The development of the cerebral cortex in children is a fascinating process that can provide insights into cognitive abilities. The cortex is often regarded as the center of thought, playing a critical role in memory, perception, and awareness.

In the study mentioned, researchers used MRI scans to track changes in cortex thickness in children with high intelligence quotients (IQs). These measurements allowed the development of a mathematical model representing the average cortex thickness over time. Understanding cortex development is crucial because:

• It reflects significant stages in brain maturation.
• Differences in thickness can be linked to intellectual capabilities.
• Tracking changes can guide research into neurological conditions.

Analyzing changes in the cortex helps us understand not only developmental timelines but also such factors as environmental influence and potential early indicators of mental health issues. Through mathematical modeling, we gain a clearer picture of how the brain evolves during childhood and adolescence.

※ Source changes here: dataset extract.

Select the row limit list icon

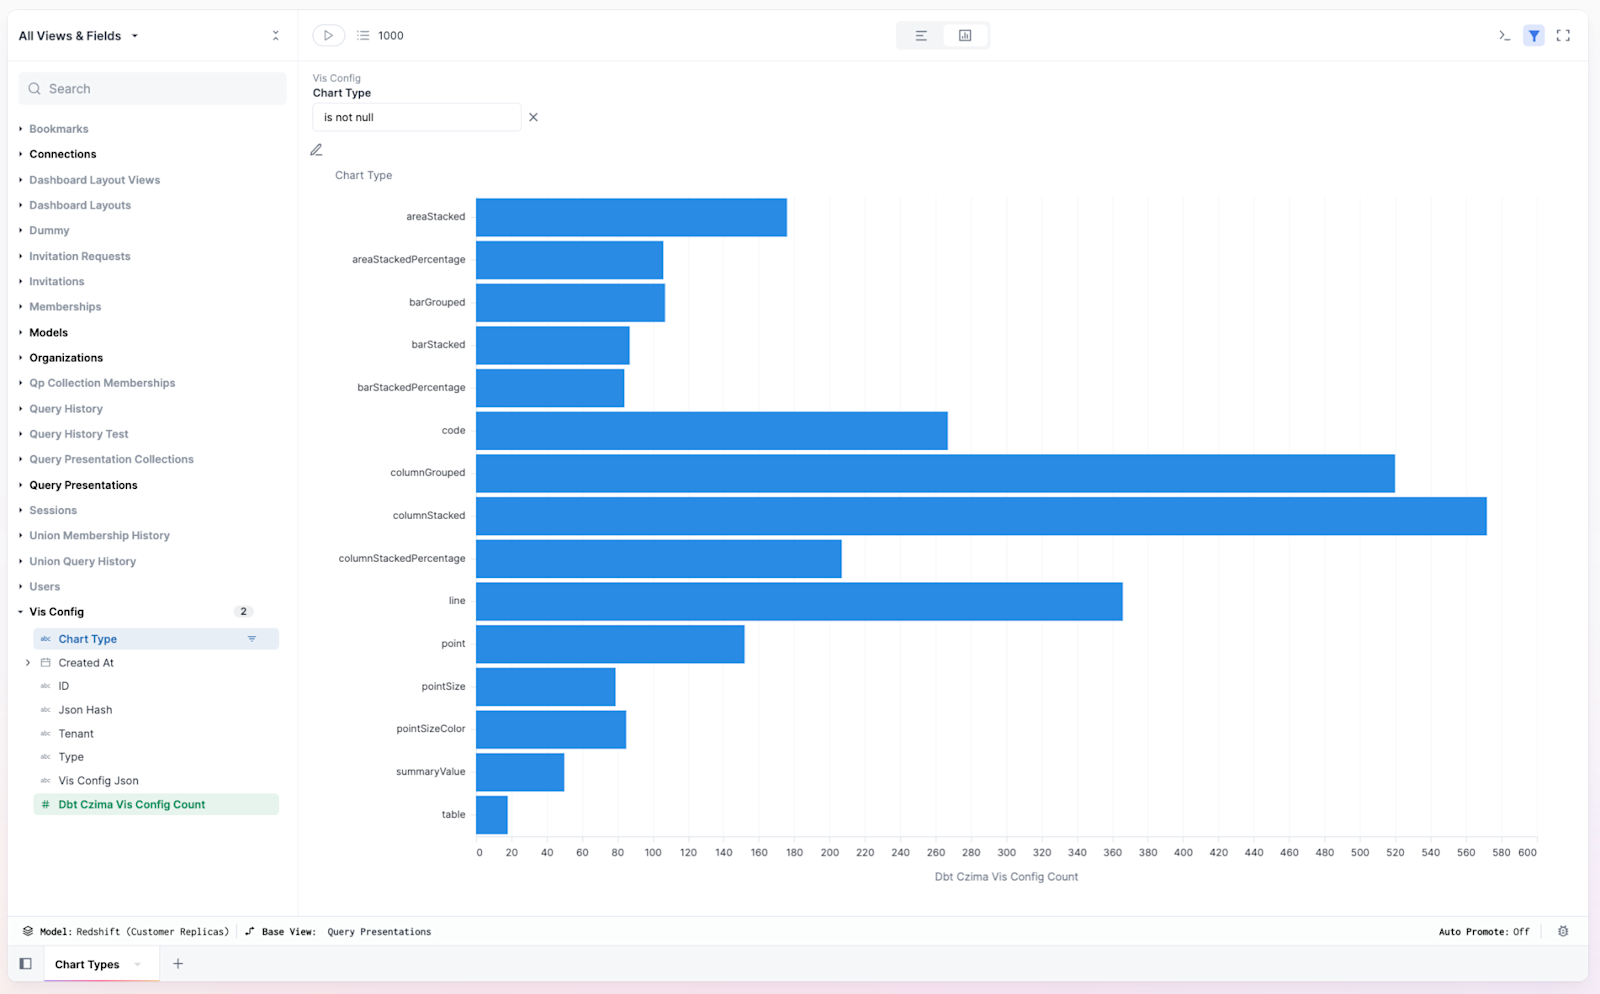363,35

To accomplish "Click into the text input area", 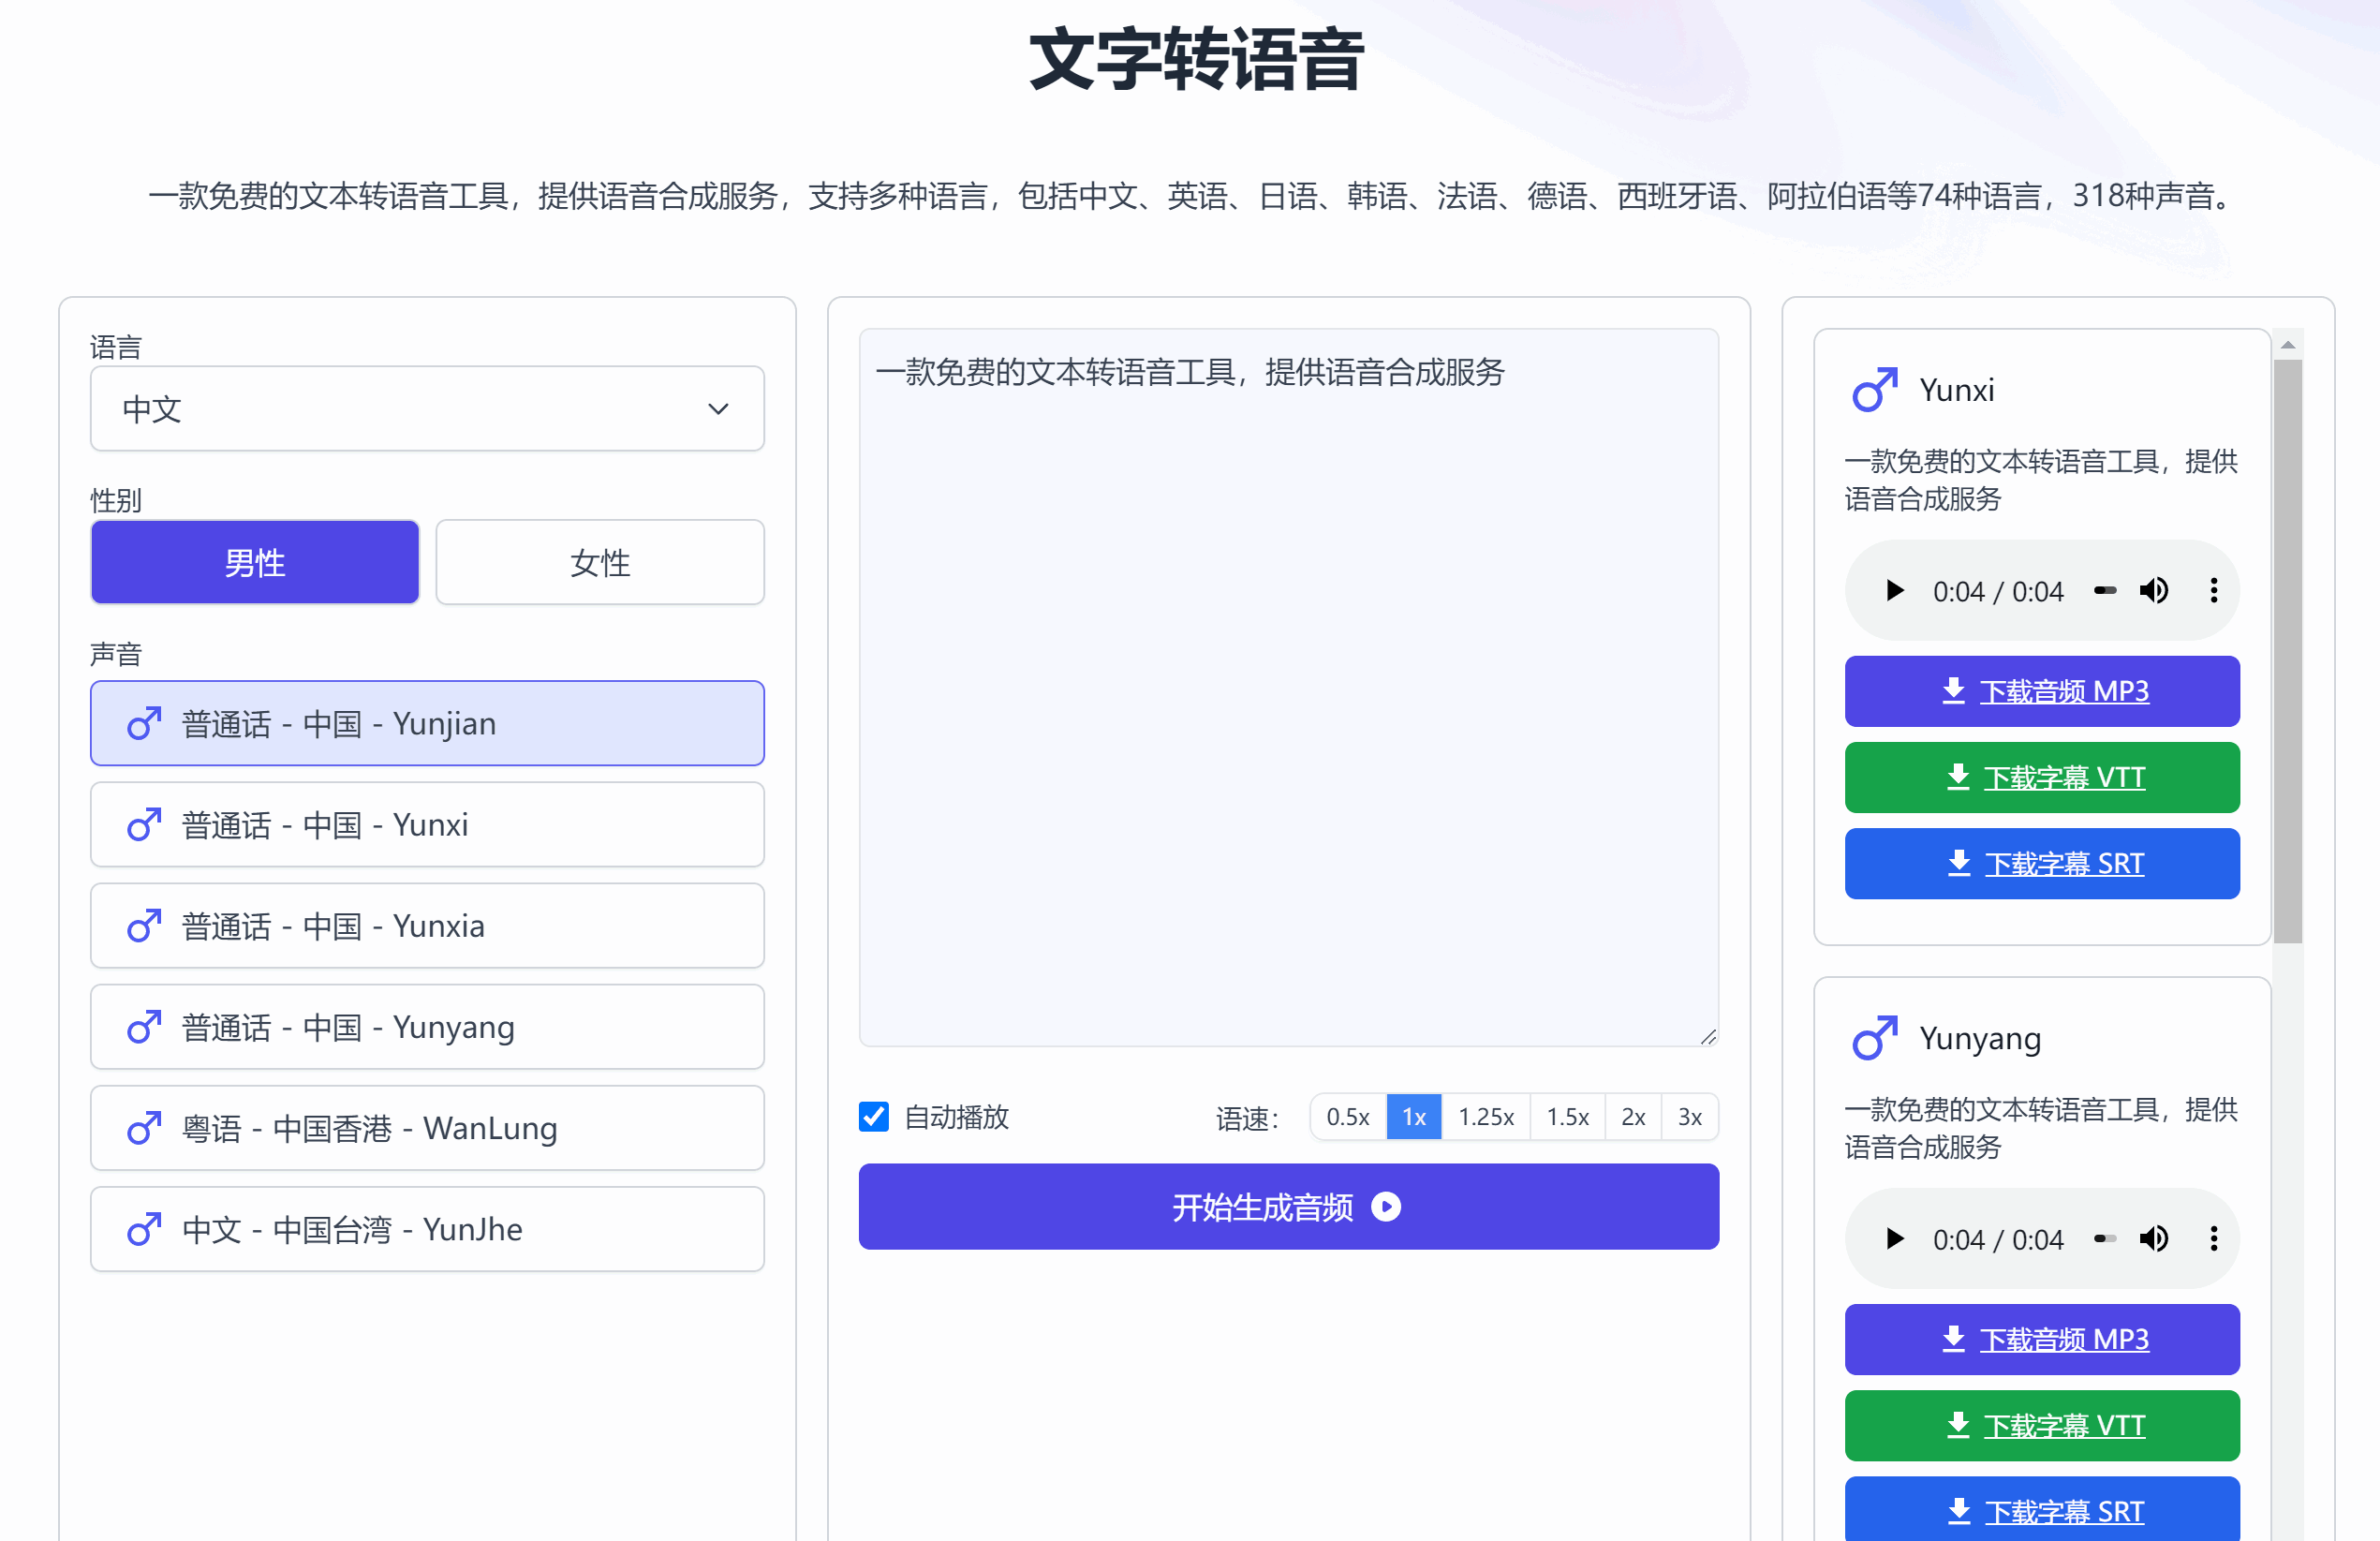I will 1288,690.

The quadratic formula is a powerful mathematical tool used to find the roots—or solutions—of quadratic equations. These are polynomial equations of the form \( ax^2 + bx + c = 0 \). Understanding the quadratic formula is essential because it allows solutions of equations that don't factor neatly.

The formula is given by:\[ t = \frac{-b \pm \sqrt{b^2 - 4ac}}{2a}\]Here's a quick breakdown of its components:

• \( b^2 - 4ac \): The discriminant, which determines the nature of the solutions. If positive, there are two distinct real solutions; if zero, exactly one real solution; and if negative, the solutions are complex.
• \( -b \pm \): This part of the formula accounts for both the positive and negative roots, providing all possible solutions.

In the original exercise, finding the point at which the derivative of the cortex thickness function equals zero involved solving a quadratic equation with the formula. This approach allowed determination of the age points where the cortex changes most notably, helping validate the observed maximum thickness around age 11.

Calculating derivatives is a fundamental process in calculus that reveals how functions change. It is a critical skill in applied mathematics, providing insights into the behavior of mathematical models, especially regarding change over time.

When calculating the derivative of a function, you're essentially finding the rate at which a variable, like thickness, changes with respect to another variable, like age. In the provided exercise, the function's derivative was required to determine a point of maximum thickness.

To find this, follow these steps:

• Differentiate the function: Identify each term of the function and apply differentiation rules to find its derivative. For \( S(t) = 0.000989t^3 - 0.0486t^2 + 0.7116t + 1.46 \), the derivative is \( \frac{dS(t)}{dt} = 0.002967t^2 - 0.0972t + 0.7116 \).
• Set the derivative to zero: This is necessary to identify critical points where the function's rate of change is zero.

Setting the derivative to zero in this exercise helped identify potential ages where the cortex thickness peaks, confirming that meticulous derivative calculations are vital for understanding progression trends in data.